[Requirement]:
Please output the lines of the material from the line containing "Image resolution: width=1915" through the end of the material as a JSON list of strings, with one string per line and blank lines left out.

───── Material for this exercise

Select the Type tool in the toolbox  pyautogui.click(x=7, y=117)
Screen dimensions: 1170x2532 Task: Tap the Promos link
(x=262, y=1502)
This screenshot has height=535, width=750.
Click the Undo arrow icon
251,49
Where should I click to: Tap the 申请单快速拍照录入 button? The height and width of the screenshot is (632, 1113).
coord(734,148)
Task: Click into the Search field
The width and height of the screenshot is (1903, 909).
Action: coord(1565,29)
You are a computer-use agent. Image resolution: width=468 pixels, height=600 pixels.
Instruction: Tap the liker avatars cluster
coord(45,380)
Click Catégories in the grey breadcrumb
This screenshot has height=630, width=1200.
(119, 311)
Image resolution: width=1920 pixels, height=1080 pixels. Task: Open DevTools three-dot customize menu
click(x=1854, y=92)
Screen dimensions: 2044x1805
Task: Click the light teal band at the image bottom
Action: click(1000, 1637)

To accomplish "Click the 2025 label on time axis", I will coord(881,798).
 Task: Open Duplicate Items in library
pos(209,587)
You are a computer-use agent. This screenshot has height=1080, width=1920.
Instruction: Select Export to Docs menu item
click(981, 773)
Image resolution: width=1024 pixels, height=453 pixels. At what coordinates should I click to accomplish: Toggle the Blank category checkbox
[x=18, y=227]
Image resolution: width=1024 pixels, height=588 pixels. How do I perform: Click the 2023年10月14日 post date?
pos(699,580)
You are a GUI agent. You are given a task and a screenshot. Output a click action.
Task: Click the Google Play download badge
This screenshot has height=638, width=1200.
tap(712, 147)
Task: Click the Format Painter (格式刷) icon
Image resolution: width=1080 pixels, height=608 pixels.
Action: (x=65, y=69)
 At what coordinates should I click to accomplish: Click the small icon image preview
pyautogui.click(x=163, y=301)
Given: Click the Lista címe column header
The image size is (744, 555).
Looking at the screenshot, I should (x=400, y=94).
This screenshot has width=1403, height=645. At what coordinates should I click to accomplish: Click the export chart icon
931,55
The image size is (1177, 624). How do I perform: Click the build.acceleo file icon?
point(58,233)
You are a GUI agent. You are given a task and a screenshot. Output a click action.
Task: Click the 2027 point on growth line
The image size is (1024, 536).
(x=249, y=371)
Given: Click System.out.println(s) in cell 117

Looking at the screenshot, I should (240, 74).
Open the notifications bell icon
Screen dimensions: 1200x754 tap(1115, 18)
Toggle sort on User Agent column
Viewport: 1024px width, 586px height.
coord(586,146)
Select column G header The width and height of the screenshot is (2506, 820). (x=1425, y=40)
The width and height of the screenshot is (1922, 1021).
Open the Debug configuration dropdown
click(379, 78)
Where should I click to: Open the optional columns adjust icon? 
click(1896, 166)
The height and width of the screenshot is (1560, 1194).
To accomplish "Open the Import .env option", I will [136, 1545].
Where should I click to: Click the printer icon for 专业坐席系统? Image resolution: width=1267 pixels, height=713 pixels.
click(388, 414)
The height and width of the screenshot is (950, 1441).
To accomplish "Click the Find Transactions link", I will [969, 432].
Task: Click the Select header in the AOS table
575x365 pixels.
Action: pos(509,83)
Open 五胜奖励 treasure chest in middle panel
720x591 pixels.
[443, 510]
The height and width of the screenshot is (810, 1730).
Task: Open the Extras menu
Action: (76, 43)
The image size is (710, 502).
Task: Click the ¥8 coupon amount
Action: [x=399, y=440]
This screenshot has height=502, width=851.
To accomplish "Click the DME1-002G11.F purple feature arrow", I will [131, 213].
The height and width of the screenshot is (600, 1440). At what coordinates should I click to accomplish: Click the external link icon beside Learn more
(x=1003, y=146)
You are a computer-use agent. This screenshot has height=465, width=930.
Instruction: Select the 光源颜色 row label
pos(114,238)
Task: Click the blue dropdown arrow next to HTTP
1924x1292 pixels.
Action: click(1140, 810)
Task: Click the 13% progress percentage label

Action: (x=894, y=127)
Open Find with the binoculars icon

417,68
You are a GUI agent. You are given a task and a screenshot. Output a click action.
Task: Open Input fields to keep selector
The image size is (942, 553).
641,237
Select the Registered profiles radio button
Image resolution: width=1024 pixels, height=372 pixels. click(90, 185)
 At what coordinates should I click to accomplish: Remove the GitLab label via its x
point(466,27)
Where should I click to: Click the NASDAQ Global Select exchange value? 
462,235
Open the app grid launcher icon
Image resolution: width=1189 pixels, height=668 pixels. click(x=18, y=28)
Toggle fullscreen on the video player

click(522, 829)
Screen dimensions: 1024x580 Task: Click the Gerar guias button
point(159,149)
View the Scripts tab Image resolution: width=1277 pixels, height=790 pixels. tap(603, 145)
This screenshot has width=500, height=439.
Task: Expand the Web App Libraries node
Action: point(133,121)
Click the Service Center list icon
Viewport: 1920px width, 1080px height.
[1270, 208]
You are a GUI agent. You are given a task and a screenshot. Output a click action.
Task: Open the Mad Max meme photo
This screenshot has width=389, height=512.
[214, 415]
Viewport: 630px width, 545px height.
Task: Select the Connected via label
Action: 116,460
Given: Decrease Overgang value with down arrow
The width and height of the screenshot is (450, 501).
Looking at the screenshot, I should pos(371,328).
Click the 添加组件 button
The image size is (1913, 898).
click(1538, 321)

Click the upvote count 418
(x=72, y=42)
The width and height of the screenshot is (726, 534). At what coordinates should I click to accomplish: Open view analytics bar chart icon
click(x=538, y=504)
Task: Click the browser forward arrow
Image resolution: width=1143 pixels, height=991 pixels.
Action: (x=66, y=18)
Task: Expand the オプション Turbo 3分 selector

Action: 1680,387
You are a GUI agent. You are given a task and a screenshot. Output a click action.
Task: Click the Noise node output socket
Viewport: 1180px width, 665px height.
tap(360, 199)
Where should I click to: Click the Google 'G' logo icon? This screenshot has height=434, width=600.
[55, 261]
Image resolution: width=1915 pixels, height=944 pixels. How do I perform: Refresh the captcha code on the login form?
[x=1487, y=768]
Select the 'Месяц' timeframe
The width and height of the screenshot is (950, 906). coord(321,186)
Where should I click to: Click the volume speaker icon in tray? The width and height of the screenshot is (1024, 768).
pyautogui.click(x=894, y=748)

──────────

[Exercise solution]:
[
  "Image resolution: width=1915 pixels, height=944 pixels. How do I perform: Refresh the captcha code on the login form?",
  "[x=1487, y=768]",
  "Select the 'Месяц' timeframe",
  "The width and height of the screenshot is (950, 906). coord(321,186)",
  "Where should I click to: Click the volume speaker icon in tray? The width and height of the screenshot is (1024, 768).",
  "pyautogui.click(x=894, y=748)"
]